▶ [Exercice 1]
Dans l'extrait sur le commerce sino-azerbaïdjanais, relevez chaque catégorie de produits importés par la Chine avec la part en pourcentage qui lui est attribuée.

▶ [Extrait du document]

=====

Le commerce bilatéral sino-azerbaidjanais s’élevait pour l’année 2022 à un total de 1,73 milliard de dollars. Dans le cas des relations sino-azerbaidjanaise, l’asymétrie est beaucoup plus marquée qu’avec des voisins de la région. La Chine importait pour une valeur de 216 millions de dollars de produits, essentiellement des produits pétroliers et minerais. Le pétrole représentait 53 % des importations, tandis que le coke de pétrole [2] s’élevait à 20 % et les métaux à plus 10 %. Aussi, les polymères d’éthylène représentaient 13 % du volume total. Il s’agit d’une industrie intégrée du pétrole, des ciments et de la métallurgie entre la Chine, le Moyen-Orient et la Russie. L’Azerbaïdjan exportait la même année un peu plus de 1,5 milliards de dollars de produits manufacturés recouvrant là aussi une vaste gamme, allant des ordinateurs, aux moteurs en passant par le textile, les pièces de véhicules, voitures, produits plastiques et métalliques etc. Comme dans le cas des ses deux voisins, Bakou importe massivement des machines (décrites plus haut), à hauteur de plus de 50 % du total. Le marché local est ainsi saturé de biens chinois mais également pour une transformation et assemblage local.

=====

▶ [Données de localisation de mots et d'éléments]

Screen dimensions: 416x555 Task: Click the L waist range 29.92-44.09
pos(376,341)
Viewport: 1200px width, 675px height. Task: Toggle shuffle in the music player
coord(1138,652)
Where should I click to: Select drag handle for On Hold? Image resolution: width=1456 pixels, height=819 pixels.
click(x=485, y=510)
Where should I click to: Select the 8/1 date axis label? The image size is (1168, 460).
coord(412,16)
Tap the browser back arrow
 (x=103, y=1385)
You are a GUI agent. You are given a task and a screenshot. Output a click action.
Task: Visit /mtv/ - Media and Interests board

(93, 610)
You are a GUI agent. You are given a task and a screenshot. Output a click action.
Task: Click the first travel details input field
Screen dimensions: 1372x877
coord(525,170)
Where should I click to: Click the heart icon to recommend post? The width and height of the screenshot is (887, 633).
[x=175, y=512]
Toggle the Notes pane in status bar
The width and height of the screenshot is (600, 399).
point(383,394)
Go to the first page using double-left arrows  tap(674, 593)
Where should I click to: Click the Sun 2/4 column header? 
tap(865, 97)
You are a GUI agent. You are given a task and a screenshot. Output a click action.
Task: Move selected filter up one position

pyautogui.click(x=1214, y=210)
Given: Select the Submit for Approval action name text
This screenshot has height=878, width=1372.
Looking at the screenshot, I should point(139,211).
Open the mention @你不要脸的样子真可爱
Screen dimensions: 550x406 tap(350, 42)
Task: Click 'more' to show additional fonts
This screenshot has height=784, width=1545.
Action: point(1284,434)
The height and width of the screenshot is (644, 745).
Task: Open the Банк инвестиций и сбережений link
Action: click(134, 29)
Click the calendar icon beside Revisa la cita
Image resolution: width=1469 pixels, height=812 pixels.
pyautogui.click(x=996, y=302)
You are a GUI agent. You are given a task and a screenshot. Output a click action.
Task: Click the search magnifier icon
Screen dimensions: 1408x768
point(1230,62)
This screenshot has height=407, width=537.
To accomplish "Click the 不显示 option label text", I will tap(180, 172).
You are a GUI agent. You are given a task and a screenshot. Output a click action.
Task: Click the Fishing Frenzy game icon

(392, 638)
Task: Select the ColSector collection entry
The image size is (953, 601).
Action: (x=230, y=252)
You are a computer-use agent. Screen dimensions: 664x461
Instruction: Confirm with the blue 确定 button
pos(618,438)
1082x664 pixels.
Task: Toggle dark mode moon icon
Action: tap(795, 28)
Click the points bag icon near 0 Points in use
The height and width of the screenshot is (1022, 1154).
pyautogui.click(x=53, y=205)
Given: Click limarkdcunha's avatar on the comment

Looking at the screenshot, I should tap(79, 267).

=====

▶ [Exercice 2]
Repérez dans les enregistrements toutes les lignes qui contiennent la chaîne « width » et recopiez-les, en tenant compte de la casse.

▶ [Réponse attendue 1]
- Pétrole : 53 %
- Coke de pétrole : 20 %
- Métaux : plus de 10 %
- Polymères d'éthylène : 13 %

▶ [Réponse attendue 2]
Viewport: 1200px width, 675px height. Task: Toggle shuffle in the music player
Where should I click to: Select drag handle for On Hold? Image resolution: width=1456 pixels, height=819 pixels.
Where should I click to: Click the heart icon to recommend post? The width and height of the screenshot is (887, 633).
The width and height of the screenshot is (600, 399).
This screenshot has height=878, width=1372.
This screenshot has height=784, width=1545.
The height and width of the screenshot is (644, 745).
Image resolution: width=1469 pixels, height=812 pixels.
This screenshot has height=407, width=537.
The height and width of the screenshot is (1022, 1154).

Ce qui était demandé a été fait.